È consentito l'uso occasionale e per periodi non superiori ai 60 giorni di immobili non destinati abitualmente a ricettività collettiva per il conseguimento di finalità sociali, culturali, assistenziali, religiose o sportive. Il Comune accerta le finalità sociali dell'iniziativa e la presenza di sufficienti requisiti igienico-sanitari e di sicurezza in relazione al numero degli utenti ed al tipo di attività.

 

Destinazione urbanistica

Dal momento che trattasi di un uso occasionale, la destinazione urbanistica dell’immobile non può essere stabilita a priori pertanto qualsiasi immobile può essere destinato a questa particolare tipologia ricettiva.

Obblighi amministrativi per lo svolgimento dell’attività

Chiunque intenda utilizzare occasionalmente un immobile per fini ricettivi, trasmette in via telematica con posta certificata allo Sportello Unico Attività Produttive (S.U.A.P.) sul cui territorio insistono le strutture e gli immobili da destinare all'attività, una segnalazione certificata di inizio attività ai sensi dell'articolo 19 della legge 7 agosto 1990, n.241 (Nuove norme in materia di procedimento amministrativo e di diritto di accesso ai documenti amministrativi) su apposito modello predisposto dalla struttura regionale competente.

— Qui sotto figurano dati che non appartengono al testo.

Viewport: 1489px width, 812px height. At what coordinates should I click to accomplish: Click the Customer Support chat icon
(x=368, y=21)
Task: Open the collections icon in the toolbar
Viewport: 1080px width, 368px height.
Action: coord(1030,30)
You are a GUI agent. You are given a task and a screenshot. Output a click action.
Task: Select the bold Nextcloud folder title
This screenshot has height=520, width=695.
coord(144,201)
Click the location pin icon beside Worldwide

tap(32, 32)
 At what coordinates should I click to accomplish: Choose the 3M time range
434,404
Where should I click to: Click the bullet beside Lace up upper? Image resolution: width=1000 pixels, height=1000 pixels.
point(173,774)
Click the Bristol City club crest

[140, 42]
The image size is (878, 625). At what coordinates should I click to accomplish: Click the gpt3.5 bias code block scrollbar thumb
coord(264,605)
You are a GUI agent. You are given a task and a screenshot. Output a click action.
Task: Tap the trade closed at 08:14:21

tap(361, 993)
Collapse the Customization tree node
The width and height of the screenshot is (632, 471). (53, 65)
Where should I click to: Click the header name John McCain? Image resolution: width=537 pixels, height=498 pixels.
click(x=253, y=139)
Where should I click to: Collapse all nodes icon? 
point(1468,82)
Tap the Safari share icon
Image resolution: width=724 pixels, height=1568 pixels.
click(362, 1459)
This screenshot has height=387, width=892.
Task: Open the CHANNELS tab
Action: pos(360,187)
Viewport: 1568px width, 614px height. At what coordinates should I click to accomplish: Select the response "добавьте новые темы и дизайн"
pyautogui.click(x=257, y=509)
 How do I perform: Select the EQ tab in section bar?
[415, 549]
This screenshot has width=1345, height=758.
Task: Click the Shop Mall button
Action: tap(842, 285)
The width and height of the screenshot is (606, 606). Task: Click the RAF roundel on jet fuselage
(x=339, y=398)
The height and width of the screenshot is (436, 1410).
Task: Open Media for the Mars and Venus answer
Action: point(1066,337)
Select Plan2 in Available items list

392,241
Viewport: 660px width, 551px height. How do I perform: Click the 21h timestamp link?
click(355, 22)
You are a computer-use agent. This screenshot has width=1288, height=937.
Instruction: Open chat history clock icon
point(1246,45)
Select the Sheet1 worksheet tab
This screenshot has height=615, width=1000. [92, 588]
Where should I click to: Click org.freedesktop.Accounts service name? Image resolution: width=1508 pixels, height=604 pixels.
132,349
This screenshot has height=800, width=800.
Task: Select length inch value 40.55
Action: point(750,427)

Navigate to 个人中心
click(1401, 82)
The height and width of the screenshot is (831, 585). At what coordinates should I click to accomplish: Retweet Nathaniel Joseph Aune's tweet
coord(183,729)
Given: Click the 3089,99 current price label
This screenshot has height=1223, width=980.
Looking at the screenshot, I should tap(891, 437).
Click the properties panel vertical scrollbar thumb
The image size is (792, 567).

Il SUAP, ricevuta la segnalazione certificata di inizio attività, ne trasmette tempestivamente copia, sempre in via telematica, al Comune, all' Azienda Sanitaria Locale che esercita l'attività di vigilanza e, a fini informativi, ne trasmette altresì copia alla Provincia e all'agenzia di accoglienza e promozione turistica locale competenti per territorio.
Ogni variazione relativa a stati, fatti, e condizioni indicati nella segnalazione di cui sopra è comunicata su apposito modello predisposto dalla struttura regionale competente, entro e non oltre i dieci giorni successivi al suo verificarsi, allo Sportello Unico Attività Produttive competente per territorio, che procede come per la comunicazione di inizio attività.

Sanzioni

Chiunque intenda utilizzare occasionalmente un immobile senza aver presentato la segnalazione certificata di inizio attività è soggetto al pagamento della sanzione amministrativa da euro 2.000,00 a euro 6.000,00.

Diffida, sospensione, revoca e cessazione

L'uso occasionale di immobili a fini ricettivi, in mancanza della segnalazione certificata di inizio attività, comporta, oltre all'applicazione delle sanzioni amministrative pecuniarie, la chiusura della struttura medesima.

In caso di sopravvenuta carenza rispetto ad una o più condizioni che hanno legittimato l'attivazione della struttura, il comune o altra autorità competente assegna un termine per il ripristino delle medesime, decorso inutilmente il quale, ordina la sospensione dell'attività, fino ad un massimo di sessanta giorni.
Trascorso il periodo di sospensione senza il ripristino delle condizioni, il comune ordina la chiusura della struttura.
Entro cinque giorni dall'adozione dei provvedimenti di cui ai punti sopra, il comune informa la provincia e l'agenzia di accoglienza e promozione turistica locale competente per territorio.

Il titolare di immobili utilizzati occasionalmente che intende procedere alla sospensione temporanea o alla cessazione dell'attività deve darne preventivo o, se ciò non è possibile, contestuale avviso al comune attraverso la compilazione dei seguenti Modelli predisposti dalla struttura regionale competente:

  1. Comunicazione di Sospensione/Riavvio
  2. Comunicazione di Cessazione

 

Funzioni di vigilanza e di controllo

Ferme restando le competenze dell’Autorità di Pubblica Sicurezza, le funzioni di vigilanza e di controllo sull’osservanza delle disposizioni di legge sono esercitate dal Comune ai sensi dell’art.4, comma 1, punto g) della l.r.5 marzo 1987, n°12.